Definition: Keratoconus is a condition where the cornea thins and gradually bulges forward, assuming a cone-like shape.

 

Causes: The cause of keratoconus is likely multifactorial, with genetics playing part of the causative role. Some non-genetic factors, like constant eye rubbing, have also been implicated in the cause of keratoconus. Keratoconus may develop in the setting of other diseases, such as Down’s Syndrome and Marfan’s Syndrome.

 

Symptoms: The abnormal, cone-like curvature changes the cornea's refractive power in an irregular way, producing mild or even moderate to severe astigmatism and blurriness. Symptoms often begin in to a mild degree in the teens or twenties, and may slowly worsen over the next several decades. The astigmatism may slowly worsen or, occasionally, a scar may slowly form in the middle of the cornea, decreasing vision. Occasionally, the thinning in keratoconus disrupts the delicate layer of cornea responsible for keeping it clear, causing the cornea to suddenly swell and the eye to become very irritated.
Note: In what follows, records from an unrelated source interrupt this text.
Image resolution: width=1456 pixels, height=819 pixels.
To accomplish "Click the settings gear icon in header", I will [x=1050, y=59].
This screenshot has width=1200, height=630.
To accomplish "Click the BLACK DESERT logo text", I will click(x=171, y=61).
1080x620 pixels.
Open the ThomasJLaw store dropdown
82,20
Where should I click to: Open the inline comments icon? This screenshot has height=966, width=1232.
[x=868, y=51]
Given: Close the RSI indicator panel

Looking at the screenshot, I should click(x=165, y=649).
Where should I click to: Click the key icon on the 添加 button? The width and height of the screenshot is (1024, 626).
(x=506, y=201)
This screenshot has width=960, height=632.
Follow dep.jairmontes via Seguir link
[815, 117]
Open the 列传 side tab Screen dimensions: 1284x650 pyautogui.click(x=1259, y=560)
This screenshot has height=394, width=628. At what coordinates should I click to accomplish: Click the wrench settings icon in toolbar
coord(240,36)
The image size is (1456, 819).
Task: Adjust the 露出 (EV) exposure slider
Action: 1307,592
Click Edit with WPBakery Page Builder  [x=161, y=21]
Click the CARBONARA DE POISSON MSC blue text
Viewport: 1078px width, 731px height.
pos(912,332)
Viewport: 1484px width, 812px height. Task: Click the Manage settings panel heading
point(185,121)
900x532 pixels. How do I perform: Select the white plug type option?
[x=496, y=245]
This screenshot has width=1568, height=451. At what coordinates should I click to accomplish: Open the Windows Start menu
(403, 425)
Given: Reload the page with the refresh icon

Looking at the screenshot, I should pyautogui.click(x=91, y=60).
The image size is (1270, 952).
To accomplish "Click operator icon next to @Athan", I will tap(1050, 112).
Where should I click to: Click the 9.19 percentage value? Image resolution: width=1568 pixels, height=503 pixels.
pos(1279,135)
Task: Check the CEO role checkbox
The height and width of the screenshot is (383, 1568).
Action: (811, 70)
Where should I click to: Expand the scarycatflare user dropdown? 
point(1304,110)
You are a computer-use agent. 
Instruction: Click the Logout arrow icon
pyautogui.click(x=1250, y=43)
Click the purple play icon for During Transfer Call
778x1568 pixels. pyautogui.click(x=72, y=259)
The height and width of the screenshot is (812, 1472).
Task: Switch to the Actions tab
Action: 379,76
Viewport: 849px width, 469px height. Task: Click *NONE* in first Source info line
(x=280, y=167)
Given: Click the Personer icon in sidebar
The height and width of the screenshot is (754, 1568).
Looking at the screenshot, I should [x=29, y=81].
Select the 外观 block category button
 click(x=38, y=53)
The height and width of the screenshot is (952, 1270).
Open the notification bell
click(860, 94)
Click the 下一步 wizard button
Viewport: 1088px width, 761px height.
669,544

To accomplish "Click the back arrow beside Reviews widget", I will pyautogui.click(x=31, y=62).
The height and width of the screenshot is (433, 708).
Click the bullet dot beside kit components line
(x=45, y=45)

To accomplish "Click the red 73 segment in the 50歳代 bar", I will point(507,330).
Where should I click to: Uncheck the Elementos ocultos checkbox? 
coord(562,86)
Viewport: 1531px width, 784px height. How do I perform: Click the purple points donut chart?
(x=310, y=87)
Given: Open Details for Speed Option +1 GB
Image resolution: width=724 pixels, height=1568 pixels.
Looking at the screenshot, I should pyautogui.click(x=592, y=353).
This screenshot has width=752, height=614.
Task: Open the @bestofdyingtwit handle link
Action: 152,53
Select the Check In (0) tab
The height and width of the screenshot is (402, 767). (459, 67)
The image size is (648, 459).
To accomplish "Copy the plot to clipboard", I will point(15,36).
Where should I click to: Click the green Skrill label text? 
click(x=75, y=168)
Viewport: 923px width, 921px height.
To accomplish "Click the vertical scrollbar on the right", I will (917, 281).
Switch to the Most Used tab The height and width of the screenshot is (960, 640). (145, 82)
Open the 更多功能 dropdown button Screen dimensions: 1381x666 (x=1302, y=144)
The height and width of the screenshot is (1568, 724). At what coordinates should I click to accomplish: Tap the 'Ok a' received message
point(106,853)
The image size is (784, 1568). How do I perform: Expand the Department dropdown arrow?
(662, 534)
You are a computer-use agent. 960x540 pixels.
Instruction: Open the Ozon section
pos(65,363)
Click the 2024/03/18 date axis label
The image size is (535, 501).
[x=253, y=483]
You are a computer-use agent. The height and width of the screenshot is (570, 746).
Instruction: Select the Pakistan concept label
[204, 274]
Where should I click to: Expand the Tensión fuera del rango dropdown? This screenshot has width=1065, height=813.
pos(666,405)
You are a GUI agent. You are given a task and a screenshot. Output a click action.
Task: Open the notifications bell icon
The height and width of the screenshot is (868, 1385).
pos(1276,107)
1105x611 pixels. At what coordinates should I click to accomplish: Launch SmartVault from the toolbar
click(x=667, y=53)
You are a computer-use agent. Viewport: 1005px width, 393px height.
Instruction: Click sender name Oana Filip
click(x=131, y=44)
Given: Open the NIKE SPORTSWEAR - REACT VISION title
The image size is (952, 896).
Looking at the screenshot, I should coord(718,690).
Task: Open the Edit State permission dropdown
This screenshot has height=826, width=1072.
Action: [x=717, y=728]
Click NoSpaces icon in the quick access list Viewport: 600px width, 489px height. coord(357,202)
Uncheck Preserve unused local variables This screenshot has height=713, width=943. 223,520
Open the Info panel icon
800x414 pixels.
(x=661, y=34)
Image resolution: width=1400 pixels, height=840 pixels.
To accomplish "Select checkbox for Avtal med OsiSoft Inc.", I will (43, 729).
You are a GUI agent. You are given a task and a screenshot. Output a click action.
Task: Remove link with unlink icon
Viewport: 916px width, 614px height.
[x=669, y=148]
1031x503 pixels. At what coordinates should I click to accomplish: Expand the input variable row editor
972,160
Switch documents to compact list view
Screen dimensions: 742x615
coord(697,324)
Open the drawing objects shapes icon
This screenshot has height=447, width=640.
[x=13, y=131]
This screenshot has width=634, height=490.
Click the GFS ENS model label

This acute swelling, called corneal hydrops, usually resolves over several weeks, but can leave a corneal scar behind, causing decreased vision. For more information, click here.

 

Treatment: In its earliest stages, keratoconus can be treated with glasses. As the astigmatism worsens, patients are fitted with special contact lenses to reduce the distortion and improve vision. In some patients, the condition may progress to the point where glasses or contact lenses are not effective in improving vision, and a corneal transplant may be required to gain improved vision.

 

Prognosis: Keratoconus generally first appears in the teens through early thirties. It may slowly progress over the next 10 to 20 years, but often stops progressing by late middle age. Most people with keratoconus can be effectively treated with glasses or contact lenses. However, about 20% of keratoconus patients eventually require surgery to help correct their vision.